No alla cultura Woke
La giornata nel resort Aqua montis si apre con due dibattiti economici: i porti e il “ponte degli italiani” (così si legge nel titolo del panel). Poi si passa alla sicurezza con il ministro dell'Interno, Matteo Piantedosi. Salvini lo ascolta e si prende i complimenti per l'eredità «fondamentale» che, da predecessore al Viminale, gli ha lasciato. Subito dopo c'è la sintesi politica del vicesegretario Claudio Durigon, il più citato della giornata per aver organizzato l'evento.Durigon si rifà a Luca Zaia e ripete, scandendo le parole: «La Lega è una e indivisibile». Ma dall'ex governatore veneto prende le distanze, chiarendo di non essere per l'eutanasia e che su questo c'è una riflessione: «Ho da poco perso mia madre e non sarei capace di staccare la spina», ammette.

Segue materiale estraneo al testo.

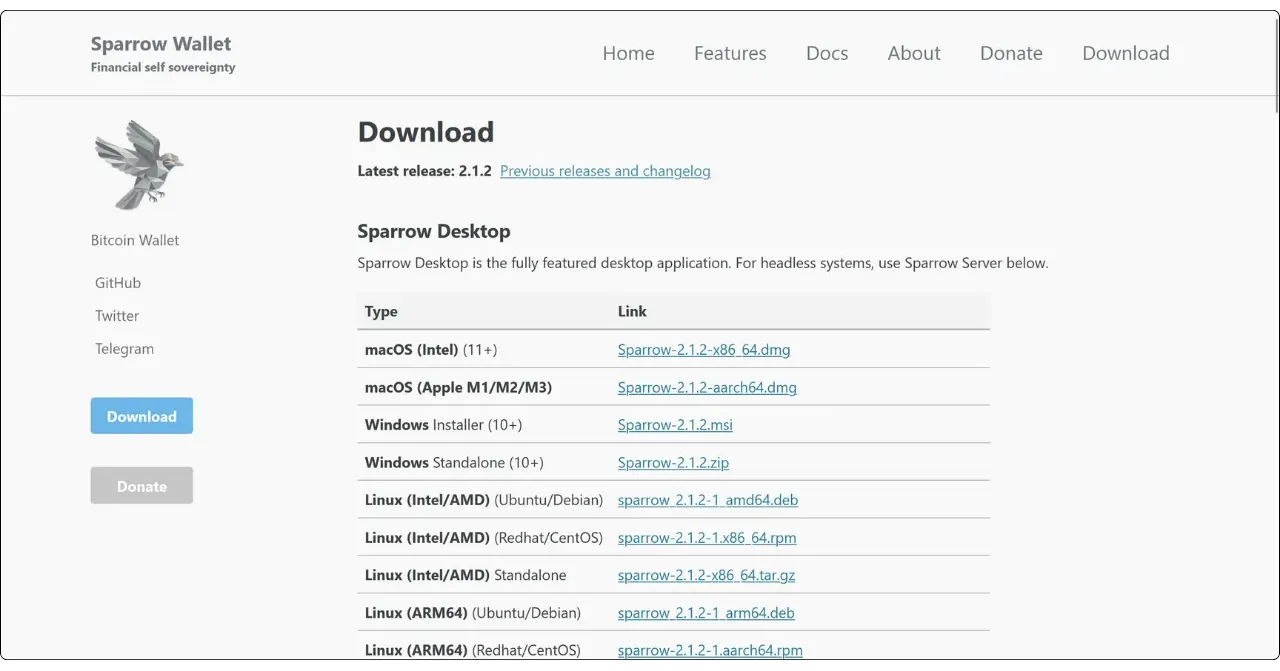Screen dimensions: 1280x671
Task: Download the Sparrow-2.1.2.msi Windows installer
Action: (675, 425)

Dall’Abruzzo Salvini ritorna anche sulla polemica nata dalla foto che ha immortalato il suo incontro, al ministero delle Infrastrutture, con l'attivista dell'ultradestra britannica Tommy Robinson. Dopo gli attacchi delle opposizioni è arrivata anche la presa di distanza dell’altro vicepremier, Antonio Tajani: «Robinson è incompatibile con i miei valori, io non lo incontro», è l'affondo del segretario di Forza Italia. A cui segue la risposta piccata del leghista (anche qui, senza diretti riferimenti al collega di governo): «Ma potrò incontrare chi fico secco ho voglia di incontrare, se voglio fare battaglie comuni con qualcuno, con rispetto?», chiede Salvini, tenendo il punto.